Il empoigna Maurice par le rebord de son veston et sur un ton pressant :

– Voyons… avoue ! avoue donc… D’homme à homme. Jamais, je te le certifie sur l’honneur, nul ne saura rien.

Maurice, d’un coup sur les poignets, fit lâcher prise à son ami.

– Sur l’honneur ! Sur l’honneur ! Est-ce que tu connais la valeur de ce mot ?

– Alors, c’est une affaire que tu désires ? interrogea Sorbier d’une voix sourde.

– Je ne désire qu’une chose : que tu répondes à la question que je t’ai posée tout à l’heure.

– Bien.

– Tu sais laquelle ?

– Je sais. Tu veux que je t’éclaire sur mes relations avec Hélène. Elles sont simples. Ta femme n’a jamais été ma maîtresse. Que souhaites-tu de plus ?…

– Va ! mais va jusqu’au fond de toi-même !

André sourit.

– Eh bien ?

– C’est tout.

Leurs regards s’étaient croisés. Soudain celui d’André se déroba.

– Considères-tu comme une offense que j’aie pu jadis être amoureux de ta femme ?

– Quand ?

– Quand tu t’es mis à la tromper. Puisque tu exiges la vérité tout entière, je n’ai point à te la refuser. Hélène ne méritait pas que tu la traites aussi négligemment. J’ai eu pitié d’elle. J’allais la voir. Pas une fois il n’a été question de toi ni des femmes en compagnie desquelles tu t’affichais. J’éprouvais pour la délaissée un sentiment profond et vrai. Elle n’en a pas voulu…

– Et depuis ?

André haussa tristement les épaules.

– Oh ! depuis, répliqua-t-il avec un mélange d’ironie et de franchise, non… rien… pas ça ! J’ai procuré du travail à Hélène chez moi, c’est entendu, mais il n’entrait nullement dans mes calculs de revenir sur le passé.

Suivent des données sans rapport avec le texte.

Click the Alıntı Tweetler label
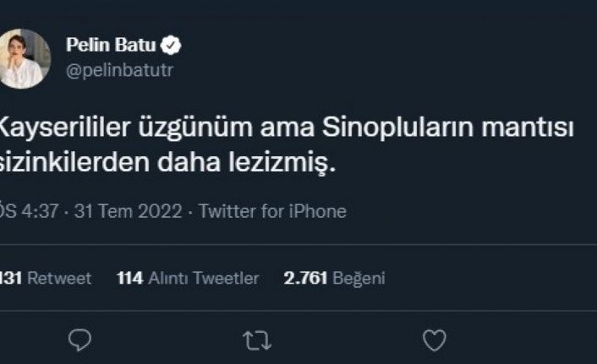tap(204, 278)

Maurice écoutait, immobile, les yeux rivés à ceux de Sorbier.

– Me crois-tu ? fit alors ce dernier en s’asseyant devant sa table et en puisant une nouvelle cigarette dans la boîte en cristal.

– Oui, soupira Maurice.

André pétrit nerveusement ta cigarette, puis l’émietta en silence tandis que l’autre, toujours debout au milieu de la pièce, ne cessait de l’examiner. Il songeait aux paroles qu’il venait de prononcer et se les reprochait. Mais le désarroi, l’entêtement, la détresse de son ami avaient agi sur lui et c’était afin de se disculper qu’il avait finalement cédé à un véritable besoin de confidences. Est-ce que Maurice, maintenant, n’en profiterait pas pour rompre avec Hélène ? André ne savait que penser. Et, se retournant vers Marrières, il demanda :

– Que vas-tu faire ?

Il ne reçut pas de réponse.

– Je t’affirme, reprit André, qu’Hélène a toujours repoussé mes avances. Tu ne peux rien lui reprocher.

– L’aimes-tu encore ?

André se dressa, s’appuya contre son siège, les prunelles perdues dans le vague.

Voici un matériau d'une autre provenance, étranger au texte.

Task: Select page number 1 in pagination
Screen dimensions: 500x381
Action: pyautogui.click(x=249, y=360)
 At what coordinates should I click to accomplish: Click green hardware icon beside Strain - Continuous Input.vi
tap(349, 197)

– J’ai pour elle une grande amitié, se décida-t-il lentement à déclarer… une amitié plus forte que l’amour.

– Dommage !

– Comment ? dit André stupéfait.

– Oui. Dommage, répéta Maurice. Tu aimerais encore Hélène, j’éprouverais moins de regrets.

Ne sachant quelle interprétation donner à cette repartie, Sorbier se tourna vers la table, y ramassa le dossier d’Hélène, et tout en serrant machinalement la courroie :

– Tu veux donc quitter ta femme ? s’informa-t-il sans lever les yeux.

– Je le voudrais. Mais c’est difficile. Je ne peux pas.

– Tu aurais tort de te séparer d’elle.

– Oh !

– Si. Tu le sais.

– Bonsoir, fit alors Maurice.

André saisit le dossier, le mit sous son bras.

– J’ai à rapporter ceci aux archives, dit-il.

Marrières prit son chapeau sur un fauteuil et se dirigea vers la porte, précédé de Sorbier. Tous deux sortirent. Sur le palier, les amis se tendirent gauchement la main.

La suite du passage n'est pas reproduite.